When was the last time you were scrolling LinkedIn and actually stopped — not because of a clever infographic or a “5 tips” post, but because someone finally said the thing everyone else was dancing around? That moment of recognition — “YES, finally someone said it” — is the power of a hot take. And as a consultant, it might be the most underused tool in your entire marketing strategy.
Here’s the thing: your potential clients are drowning in bland, beige commentary. They’ve seen the same recycled advice hundreds of times. When you have the courage to say what you actually think, you break through that noise — and the right clients notice.
Why Being Agreeable Is Killing Your Consulting Business
Most of us spent years in corporate environments being quietly trained to blend in. Say the professional thing. Soften your edges. Don’t be too outspoken — but also, speak up more. (Sound familiar? It’s not just you.)
That conditioning made sense inside an institution. But you’re not inside an institution anymore. You’re a consultant. Your clients are literally paying you for your opinion. And yet many consultants still market themselves like employees — hedged, measured, and careful to offend no one.

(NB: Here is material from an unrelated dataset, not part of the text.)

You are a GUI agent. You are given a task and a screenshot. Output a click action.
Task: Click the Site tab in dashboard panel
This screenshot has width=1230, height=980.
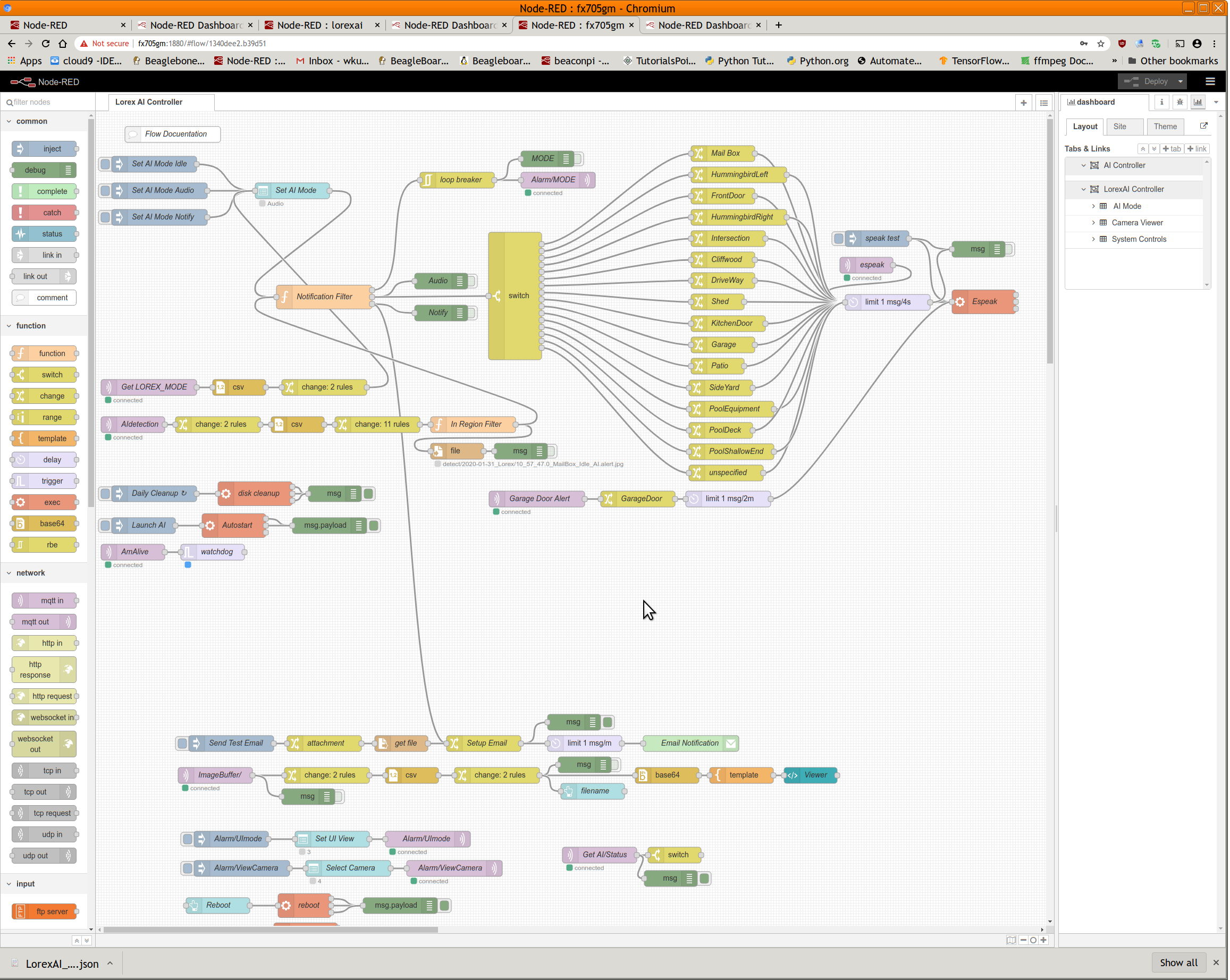pyautogui.click(x=1120, y=126)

The result? You sound exactly like everyone else. And when you sound like everyone else, there’s no reason for anyone to choose you specifically.
What Is a Hot Take (And What It Isn’t)
A hot take is not clickbait. It’s not being controversial for the sake of attention. It’s simply sharing how you see the world differently — and being willing to say it out loud.
Here’s an example: one of the things I regularly say on podcasts and stages is that too many people are wasting money on marketing when their real problem is a product problem or a business model problem. If you’re not solving a “poison ivy level” problem for your clients — or you’re not charging enough to be profitable — no amount of marketing will fix that.
A hot take can be a position that challenges conventional wisdom, an honest opinion about what’s being oversimplified, an “agree, but…” that adds a dimension most people miss, or a prediction about where your industry is heading. What it can’t be is random — the best hot takes come from the same core convictions that drive your work.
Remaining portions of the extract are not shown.